Chlamydophila pneumoniae is a gram negative bacterium that causes an estimated 2-5 million pneumonia cases a year, 500,000 of which require hospitalization. Incubation can be three to four weeks. Symptoms occur gradually and are typified by little or no fever and, less commonly, laryngitis, pharyngitis and sinusitis. Transmission is via contact with respiratory secretions. The infection manifestations run from asymptomatic to severe. Infections occur in all age groups, though school-aged children are affected more frequently. Incidence rates are higher for males and the elderly.
Mycoplasma pneumoniae is a very small bacterium estimated to cause 15-50% of all pneumonias in adults and an even greater percentage in children. Symptoms typically occur over a one to three week period of time and include headache, fever, sore throat and bronchiolitis. Although there is no seasonality associated with this bacterium, most cases occur during the late summer and fall. Males have a higher incidence of infection than do females. Confirmation of infection by radiological means is effective in only 5-10% of infectious cases.

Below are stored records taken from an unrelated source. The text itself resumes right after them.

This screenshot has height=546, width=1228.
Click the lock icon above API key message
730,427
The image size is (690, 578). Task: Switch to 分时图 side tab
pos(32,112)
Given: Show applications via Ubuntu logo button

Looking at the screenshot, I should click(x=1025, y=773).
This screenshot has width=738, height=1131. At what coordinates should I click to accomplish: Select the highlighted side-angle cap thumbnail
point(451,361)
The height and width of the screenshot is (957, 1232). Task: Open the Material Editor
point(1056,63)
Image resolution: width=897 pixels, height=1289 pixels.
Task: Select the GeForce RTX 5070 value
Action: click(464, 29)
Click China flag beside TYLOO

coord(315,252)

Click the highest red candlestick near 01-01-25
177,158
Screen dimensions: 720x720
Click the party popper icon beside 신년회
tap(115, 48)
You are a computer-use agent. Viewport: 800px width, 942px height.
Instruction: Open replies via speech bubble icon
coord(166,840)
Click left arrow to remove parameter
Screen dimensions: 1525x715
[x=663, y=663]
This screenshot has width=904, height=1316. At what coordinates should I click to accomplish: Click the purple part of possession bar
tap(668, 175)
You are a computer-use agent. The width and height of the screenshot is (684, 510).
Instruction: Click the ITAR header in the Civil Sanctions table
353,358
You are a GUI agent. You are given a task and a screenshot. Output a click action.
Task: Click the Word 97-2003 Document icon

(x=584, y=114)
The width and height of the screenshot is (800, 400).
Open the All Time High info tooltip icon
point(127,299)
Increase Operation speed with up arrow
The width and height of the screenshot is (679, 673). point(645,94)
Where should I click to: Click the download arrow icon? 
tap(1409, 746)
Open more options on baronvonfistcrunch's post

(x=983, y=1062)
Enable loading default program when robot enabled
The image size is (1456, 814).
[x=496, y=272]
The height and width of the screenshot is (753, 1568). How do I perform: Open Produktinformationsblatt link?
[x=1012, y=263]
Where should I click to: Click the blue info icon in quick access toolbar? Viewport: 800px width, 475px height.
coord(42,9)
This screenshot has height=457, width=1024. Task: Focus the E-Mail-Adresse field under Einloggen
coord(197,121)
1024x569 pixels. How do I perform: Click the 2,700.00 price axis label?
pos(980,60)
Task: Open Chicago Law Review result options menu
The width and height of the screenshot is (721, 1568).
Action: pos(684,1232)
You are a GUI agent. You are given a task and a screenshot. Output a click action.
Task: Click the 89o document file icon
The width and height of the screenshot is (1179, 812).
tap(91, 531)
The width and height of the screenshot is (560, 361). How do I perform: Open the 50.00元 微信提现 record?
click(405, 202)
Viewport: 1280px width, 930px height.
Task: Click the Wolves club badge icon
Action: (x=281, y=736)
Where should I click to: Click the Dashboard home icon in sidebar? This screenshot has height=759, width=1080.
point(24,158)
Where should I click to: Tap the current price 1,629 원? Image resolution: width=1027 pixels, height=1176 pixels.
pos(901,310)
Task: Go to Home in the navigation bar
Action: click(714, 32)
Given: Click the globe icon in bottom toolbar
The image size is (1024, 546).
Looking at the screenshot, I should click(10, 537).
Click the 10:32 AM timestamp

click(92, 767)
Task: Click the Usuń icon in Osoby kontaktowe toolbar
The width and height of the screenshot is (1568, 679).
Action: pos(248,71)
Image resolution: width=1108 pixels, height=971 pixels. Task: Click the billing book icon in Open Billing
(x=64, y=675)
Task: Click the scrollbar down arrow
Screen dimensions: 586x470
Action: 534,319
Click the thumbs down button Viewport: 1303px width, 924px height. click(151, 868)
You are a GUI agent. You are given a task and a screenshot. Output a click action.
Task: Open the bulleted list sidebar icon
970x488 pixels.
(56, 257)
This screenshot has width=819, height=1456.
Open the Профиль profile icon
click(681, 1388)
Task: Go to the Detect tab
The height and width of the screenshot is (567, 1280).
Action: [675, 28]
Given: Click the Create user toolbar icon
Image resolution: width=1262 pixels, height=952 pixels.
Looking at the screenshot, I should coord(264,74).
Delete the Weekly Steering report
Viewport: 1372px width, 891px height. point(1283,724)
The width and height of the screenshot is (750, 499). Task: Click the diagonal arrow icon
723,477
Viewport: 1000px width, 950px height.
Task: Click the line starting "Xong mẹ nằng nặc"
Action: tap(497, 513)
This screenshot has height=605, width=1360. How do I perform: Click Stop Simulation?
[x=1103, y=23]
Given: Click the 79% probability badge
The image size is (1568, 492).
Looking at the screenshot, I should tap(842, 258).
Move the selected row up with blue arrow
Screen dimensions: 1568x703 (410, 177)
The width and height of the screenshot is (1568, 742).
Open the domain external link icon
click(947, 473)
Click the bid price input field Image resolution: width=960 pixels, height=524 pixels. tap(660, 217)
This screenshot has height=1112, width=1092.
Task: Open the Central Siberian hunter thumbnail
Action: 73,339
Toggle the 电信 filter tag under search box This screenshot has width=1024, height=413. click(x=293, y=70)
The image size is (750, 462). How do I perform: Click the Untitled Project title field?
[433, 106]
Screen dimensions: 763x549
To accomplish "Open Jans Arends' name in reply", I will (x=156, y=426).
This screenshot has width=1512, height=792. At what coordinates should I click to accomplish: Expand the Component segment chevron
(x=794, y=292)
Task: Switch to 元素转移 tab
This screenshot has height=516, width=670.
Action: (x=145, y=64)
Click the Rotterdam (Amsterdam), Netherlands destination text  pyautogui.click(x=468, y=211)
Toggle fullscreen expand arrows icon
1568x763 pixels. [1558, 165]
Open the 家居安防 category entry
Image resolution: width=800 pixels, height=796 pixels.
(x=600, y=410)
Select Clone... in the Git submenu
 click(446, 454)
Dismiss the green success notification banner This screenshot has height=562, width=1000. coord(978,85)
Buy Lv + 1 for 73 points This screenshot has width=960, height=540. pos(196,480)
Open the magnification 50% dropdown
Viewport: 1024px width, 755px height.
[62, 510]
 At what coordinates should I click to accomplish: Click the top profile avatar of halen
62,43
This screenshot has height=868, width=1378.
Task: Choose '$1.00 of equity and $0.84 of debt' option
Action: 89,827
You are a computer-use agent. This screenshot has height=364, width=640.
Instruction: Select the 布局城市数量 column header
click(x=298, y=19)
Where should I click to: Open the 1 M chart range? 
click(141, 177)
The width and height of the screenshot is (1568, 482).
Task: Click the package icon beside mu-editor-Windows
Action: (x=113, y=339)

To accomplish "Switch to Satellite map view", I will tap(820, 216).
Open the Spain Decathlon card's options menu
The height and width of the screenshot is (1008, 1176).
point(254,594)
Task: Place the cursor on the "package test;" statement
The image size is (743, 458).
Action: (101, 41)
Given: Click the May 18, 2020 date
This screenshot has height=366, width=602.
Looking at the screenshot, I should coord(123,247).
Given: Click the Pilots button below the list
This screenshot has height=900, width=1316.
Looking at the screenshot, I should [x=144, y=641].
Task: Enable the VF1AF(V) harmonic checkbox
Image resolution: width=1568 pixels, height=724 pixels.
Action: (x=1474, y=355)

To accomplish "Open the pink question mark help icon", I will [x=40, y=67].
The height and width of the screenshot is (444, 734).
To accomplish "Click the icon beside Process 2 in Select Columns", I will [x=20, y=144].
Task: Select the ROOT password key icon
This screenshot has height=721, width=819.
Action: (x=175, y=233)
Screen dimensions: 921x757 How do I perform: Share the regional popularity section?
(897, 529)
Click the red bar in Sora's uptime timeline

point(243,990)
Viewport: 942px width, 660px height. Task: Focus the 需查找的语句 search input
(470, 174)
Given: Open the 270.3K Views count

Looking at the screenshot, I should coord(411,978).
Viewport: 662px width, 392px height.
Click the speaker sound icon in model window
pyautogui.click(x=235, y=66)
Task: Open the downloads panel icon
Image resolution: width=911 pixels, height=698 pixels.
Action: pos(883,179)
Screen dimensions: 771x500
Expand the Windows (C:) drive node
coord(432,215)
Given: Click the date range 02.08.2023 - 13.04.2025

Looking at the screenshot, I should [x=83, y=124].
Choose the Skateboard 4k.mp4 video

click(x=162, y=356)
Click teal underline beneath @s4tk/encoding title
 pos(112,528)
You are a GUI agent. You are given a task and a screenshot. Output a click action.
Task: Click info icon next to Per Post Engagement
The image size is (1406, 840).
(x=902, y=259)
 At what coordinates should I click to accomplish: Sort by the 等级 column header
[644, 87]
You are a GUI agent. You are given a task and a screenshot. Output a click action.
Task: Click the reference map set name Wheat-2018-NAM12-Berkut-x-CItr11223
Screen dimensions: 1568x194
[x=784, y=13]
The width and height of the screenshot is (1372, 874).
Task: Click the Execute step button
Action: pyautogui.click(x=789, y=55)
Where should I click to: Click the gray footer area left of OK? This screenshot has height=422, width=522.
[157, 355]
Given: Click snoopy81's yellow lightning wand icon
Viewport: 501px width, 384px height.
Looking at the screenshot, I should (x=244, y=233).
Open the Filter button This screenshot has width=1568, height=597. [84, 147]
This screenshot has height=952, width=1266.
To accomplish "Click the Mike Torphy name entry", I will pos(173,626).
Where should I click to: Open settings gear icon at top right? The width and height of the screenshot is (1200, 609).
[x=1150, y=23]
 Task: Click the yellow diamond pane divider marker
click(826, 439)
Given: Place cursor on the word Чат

Adenovirus is capable of infecting membranes of the respiratory, urinary and intestinal tracts, as well as the eyes. Such infections are highly contagious and are estimated to account for approximately 10% of all respiratory tract infections. Children experience the highest infectivity rate and most people will have had at east one adenovirus infection by the age of ten. Symptoms, including fever, flu-like symptoms, swollen glands and cough, resemble bacterial infections and are often treated as such with no clinical benefit. Hospitalization of younger children can occur as a result of dehydration.